La CGT et le PCF mirent tout leur poids pour pousser les travailleurs à produire plus, à crever les plafonds.

« Il faut absolument que nos camarades sachent que le seul moyen d’attirer des navires, c’est d’augmenter le trafic avec des meilleurs tarifs, un rendement accru ; qu’augmenter le trafic avec les entreprises réquisitionnées ce n’est plus augmenter les bénéfices des actionnaires, mais c’est travailler pour la nation, c’est garantir un travail sûr. »Rouge Midi, 19 janvier 1946

Le journal du PCF appelait tous les jours les travailleurs à produire plus, à travailler le samedi et le dimanche a constituer des “équipes de choc”.
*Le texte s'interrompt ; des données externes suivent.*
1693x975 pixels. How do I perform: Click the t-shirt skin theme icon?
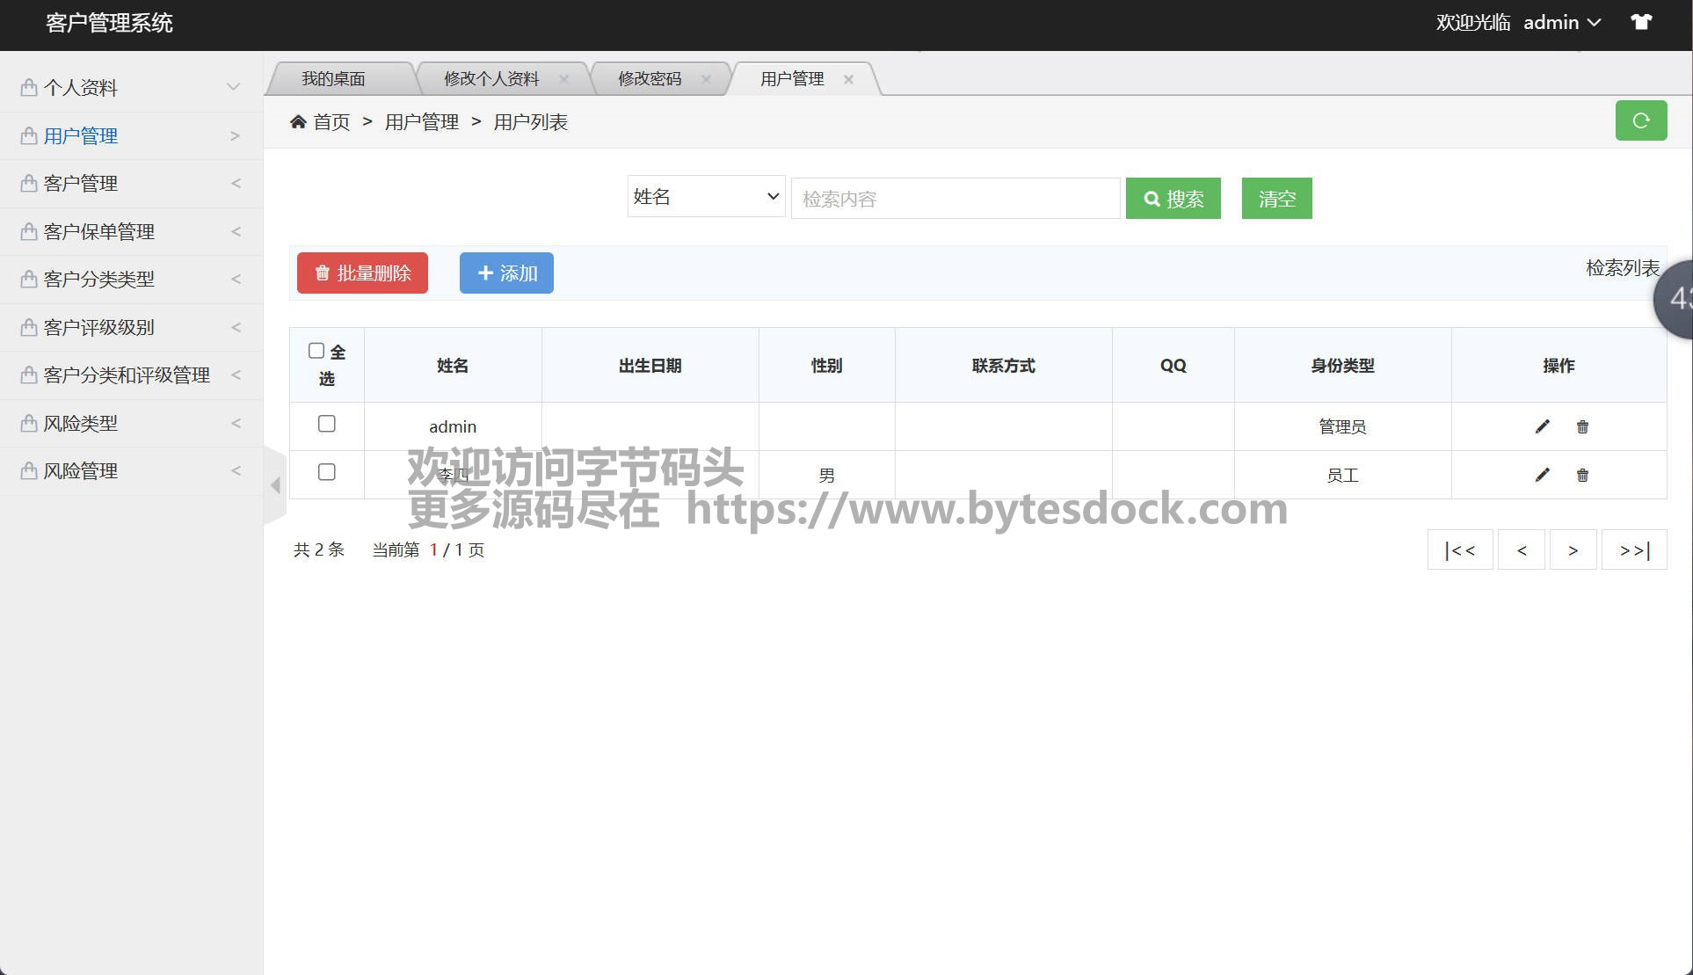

Les dirigeants syndicalistes s’efforcèrent de prouver qu’ils pouvaient, eux, mettre la classe ouvrière au travail.

Une fois l’économie remise sur pieds en 1947, les entreprises “réquisitionnées” ont été rendues aux patrons et les bénéfices réalisés à l’État. Et ce fut en juin 1946, alors que le PCF était encore au gouvernement et avec son accord, que le décret annulant les réquisitions d’entreprises fut publié.
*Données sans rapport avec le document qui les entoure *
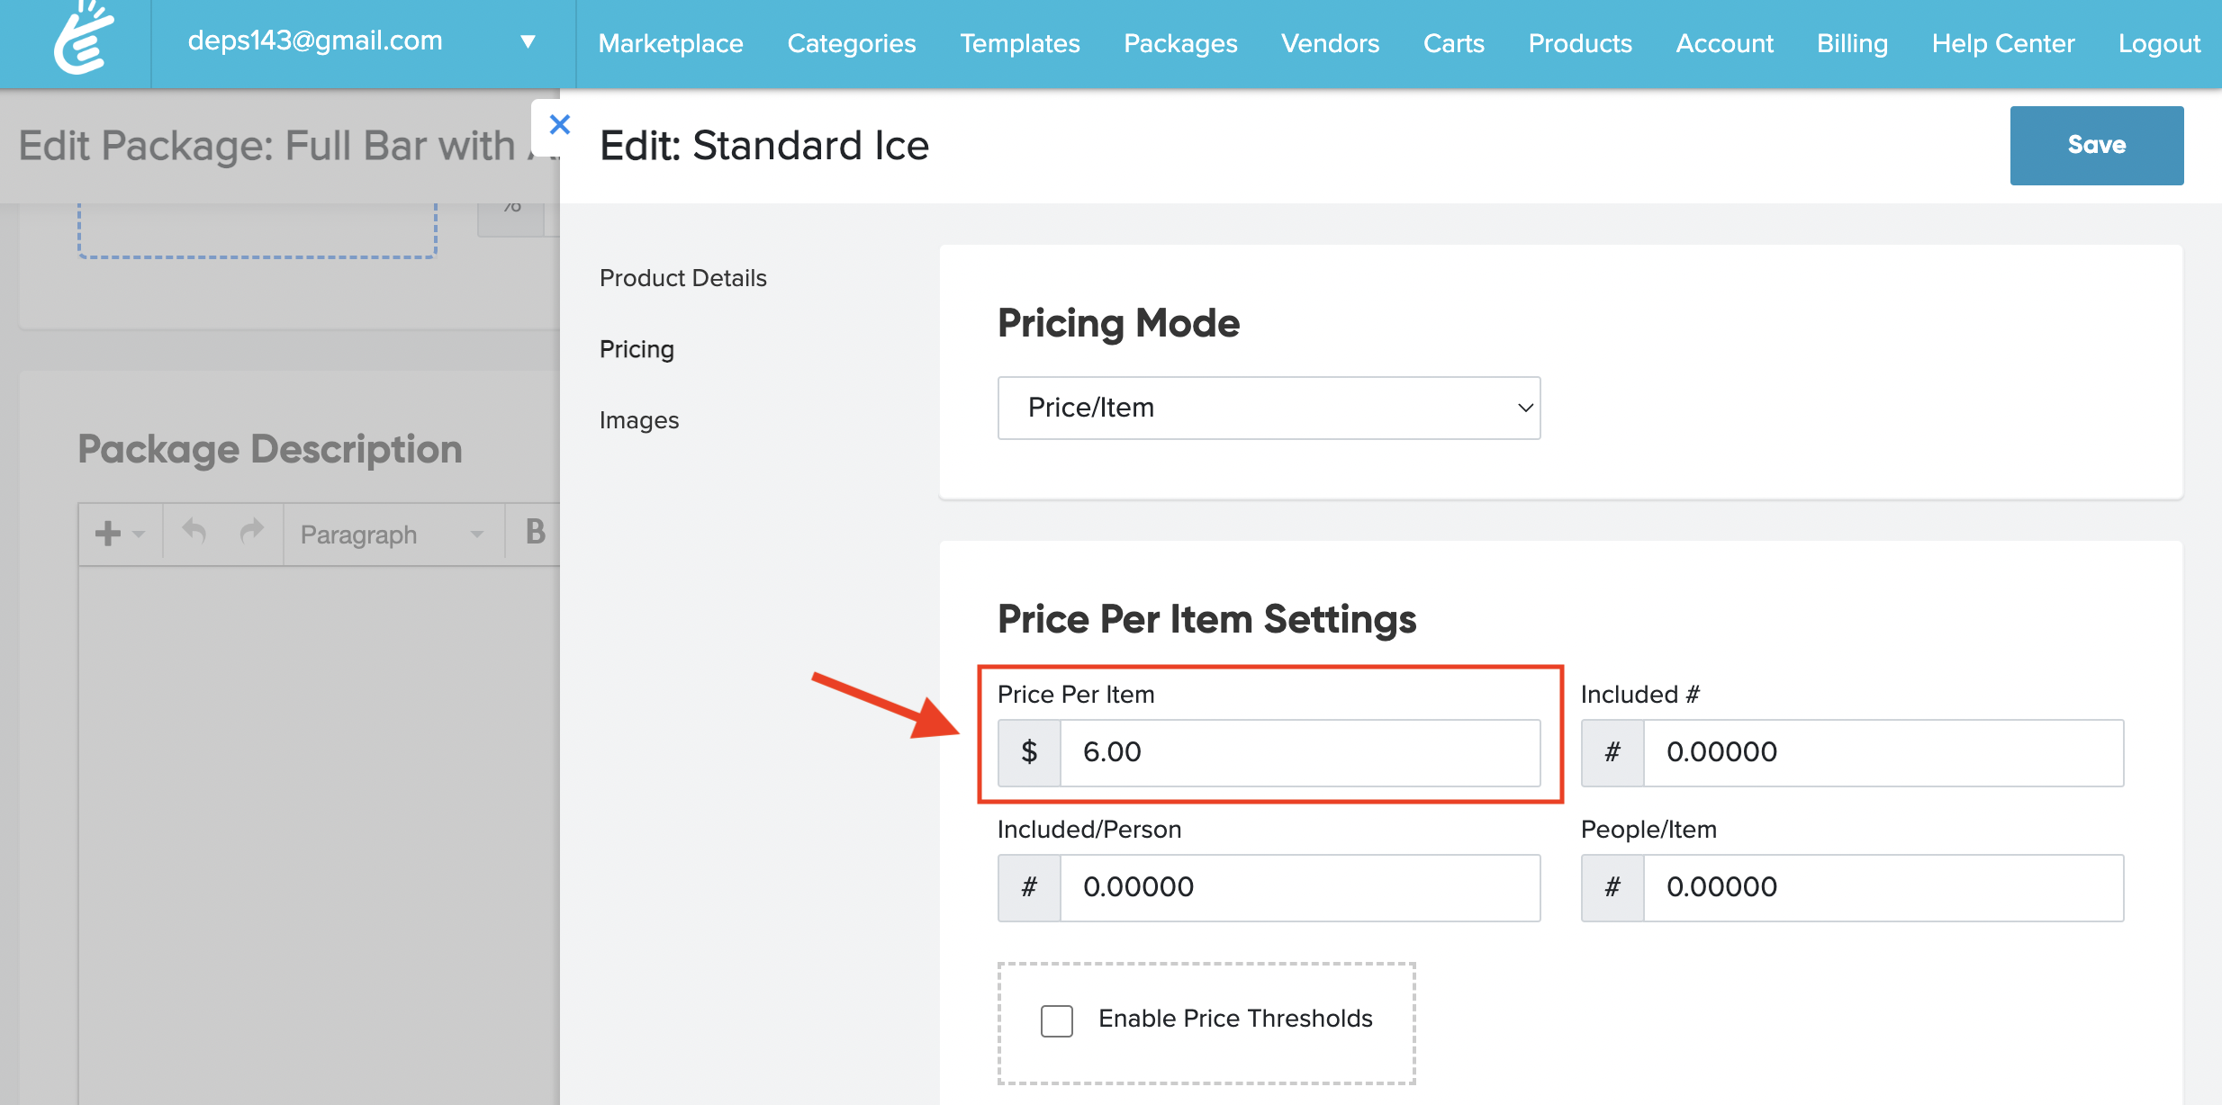Screen dimensions: 2222x1105
Task: Click the undo arrow icon
Action: (x=194, y=532)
Dans cette même période où le PCF était au gouvernement, les sales guerres coloniales avaient aussi débuté avec la sanglante répression de Sétif en Algérie, le 8 mai 1945, et le bombardement d’Haïphong, le 23 novembre 1946.
[center]La grève resta isolée aux dockers de Marseille…[/center]
Le 10 mars 1950, le port de Marseille fut paralysé par la grève des dockers, des primeuristes, des ouvriers d’entretien, des conducteurs d’engin, des employés et même des agents de maîtrise. En même temps ont eu lieu d’autres luttes moins importantes, également revendicatives, à l’initiative de la CGT, pour des augmentations de salaire et la renégociation des conventions collectives.
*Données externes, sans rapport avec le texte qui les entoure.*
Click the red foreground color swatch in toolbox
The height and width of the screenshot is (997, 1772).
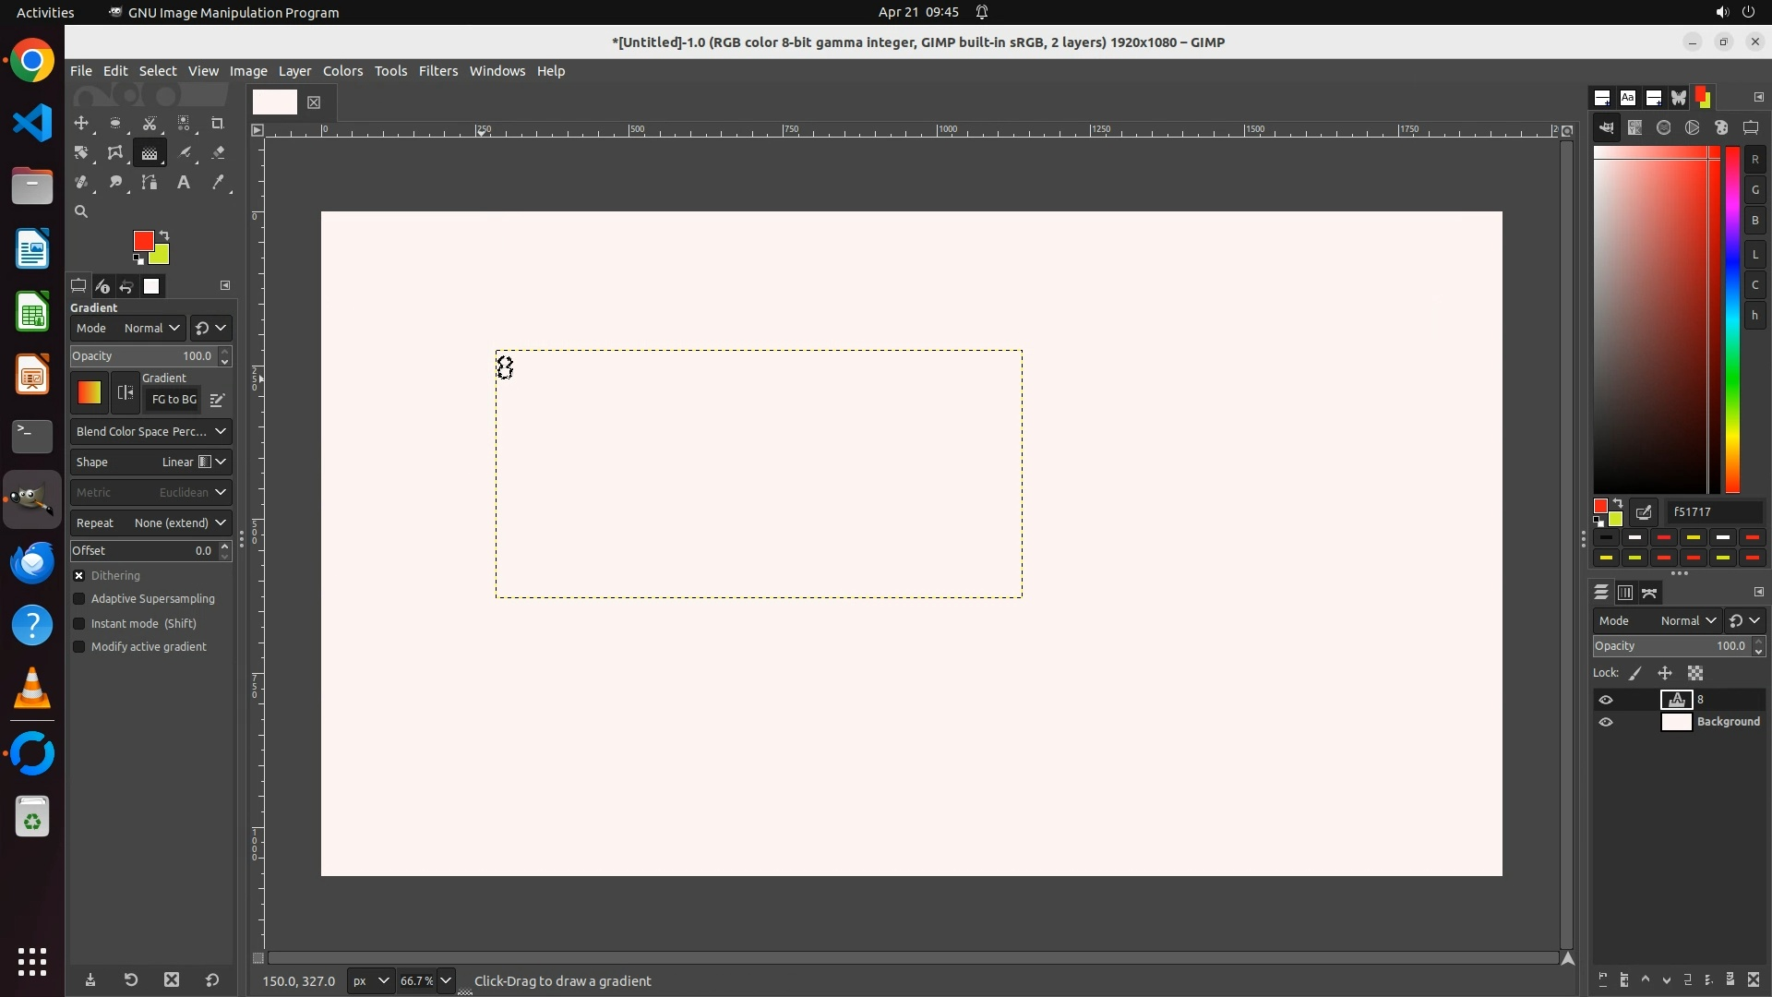pos(142,240)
À son début, le mouvement des dockers de Marseille sembla pouvoir faire tâche d’huile : les grutiers de la chambre de commerce refusaient de travailler en présence des militaires, des marins immobilisaient les treuils pour empêcher les jaunes de travailler. Les dockers de Sète et de Nice refusaient de débarquer les bateaux déroutés.

Mais pour la CGT, malgré les revendications communes, les 3 000 Francs par mois pour tous, l’heure n’était pas à l’unification des luttes et la grève des dockers marseillais resta isolée. Le patronat, lui, réagit collectivement en envoyant des briseurs de grève et fit appel à l’aide de l’État qui réquisitionna, envoya la troupe et arrêta des dirigeants syndicaux.

Mais la lutte des dockers ne fut pas seulement revendicative. L’entrave du transport d’armes vers l’Indochine lui donna, dans les faits, un caractère anticolonial. Et pour le PCF, cette grève lui servit à montrer qu’il agissait contre la guerre coloniale.

Mais seuls les dockers de Marseille étaient en grève et boycottaient, dans les faits, le transport d’armes ; dans ce combat ils constataient amèrement que les ouvriers qui fabriquaient des canons et des chars continuaient à les fabriquer, les cheminots à les transporter, etc.

La seule solidarité organisée par la CGT consista en un soutien financier et à l’hébergement des enfants des grévistes chez des militants communistes de toute la France. Le film ne montre à aucun moment ni les limites de cette politique ni la fin de la grève.
[center]et se termina par une défaite.[/center]
Car, dans la réalité, la grande victoire annoncée par le journal La Marseillaise avait été une très lourde défaite des dockers : 900 dockers avaient été licenciés, les deux équipes de huit heures chacune, matin et après-midi, remplacées par une seule équipe et les heures supplémentaires étaient devenues “obligatoires”. Cet horaire permit aux patrons d’embaucher beaucoup moins de dockers et de les faire travailler plus longtemps, souvent dans des conditions très dures.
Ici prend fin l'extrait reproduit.